1. An aerosol provision device for generating an aerosol from aerosol-generating material comprising: a receptacle defining a heating zone for receiving an article comprising aerosol-generating material; a heating arrangement configured to heat the heating zone to generate an aerosol from the aerosol-generating material; and a pressure chamber arranged to pressurise the aerosol.

2. The aerosol provision device of claim 1 , comprising a selectively openable outflow valve arranged to selectively allow aerosol to flow from the pressure chamber.

3. The aerosol provision device of claim 2, wherein the selectively openable outflow valve is puff-actuated.

4. The aerosol provision device of claim 2 or claim 3, wherein the aerosol provision device is arranged to determine that the aerosol has reached an operating threshold pressure and to permit operation of the outflow valve responsive to that determination.

5. The aerosol provision device of any of claims 1 to 4, wherein the pressure chamber is configured to be fluidly sealed during heating of the heating zone by the heating arrangement such that a pressure increase is obtained due to heating of the article in the heating zone.

6. The aerosol provision device of any of claims 1 to 5, wherein the pressure chamber comprises the receptacle and an auxiliary chamber comprising an expansion vessel configured to control an operating pressure in the pressure chamber, during use.

7. The aerosol provision device of any of claims 1 to 6, comprising a selectively openable inflow valve arranged to selectively allow airflow into the pressure chamber.

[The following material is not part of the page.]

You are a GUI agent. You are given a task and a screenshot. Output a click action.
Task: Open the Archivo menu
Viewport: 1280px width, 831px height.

8. The aerosol provision device of any of claims 1 to 7, wherein the aerosol provision device comprises a sensor arranged to detect that a user is drawing on the aerosol provision device.

9. The aerosol provision device of any of claims 1 to 8, wherein the aerosol provision device comprises a pressure chamber pressuriser arranged to pressurise the pressure chamber.

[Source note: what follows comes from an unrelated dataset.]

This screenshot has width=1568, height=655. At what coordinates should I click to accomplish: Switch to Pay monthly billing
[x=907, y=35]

10. The aerosol provision device of claim 9, wherein the pressuriser comprises at least one of a piston; a source of pre-pressurised gas; and the heating arrangement.

11. The aerosol provision device of any of claims 1 to 10, comprising an indicator arranged to indicate to a user that pressure in the pressure chamber has reached an operating threshold pressure.

12. An aerosol provision system comprising the aerosol provision device of any of claims 1 to 11 and an article comprising aerosol-generating material.

13. The aerosol provision system of claim 12, wherein the aerosol-generating material is at least one of a solid aerosol-generating material and a gel.

14. A method of generating an aerosol for inhalation by a user comprising: heating an aerosol-generating material to generate an aerosol; pressurising the aerosol to generate a pressurised aerosol; inhaling the pressurised aerosol by the user.

15. The method of claim 14, comprising causing a pressurising of the aerosol by heating of the aerosol-generating material.

16. The method of any of claims 14 or 15, comprising selectively releasing aerosol from the pressure chamber.

17. The method of claim 16, comprising selectively releasing aerosol from the pressure chamber in response to a determination that a user is drawing on an aerosol provision device comprising the pressure chamber.

18. The method of claim 16 or 17, comprising selectively releasing aerosol from the pressure chamber in response to a determination that the aerosol has reached an operating threshold pressure.

19. The method of any of claims 14 to 18, comprising indicating to a user that the aerosol has reached an operating threshold pressure.

20. The method of any of claims 14 to 19, comprising, in advance of an anticipated use session, at least one of pre-heating the aerosol-generating material and pre-pressurising the aerosol-generating material.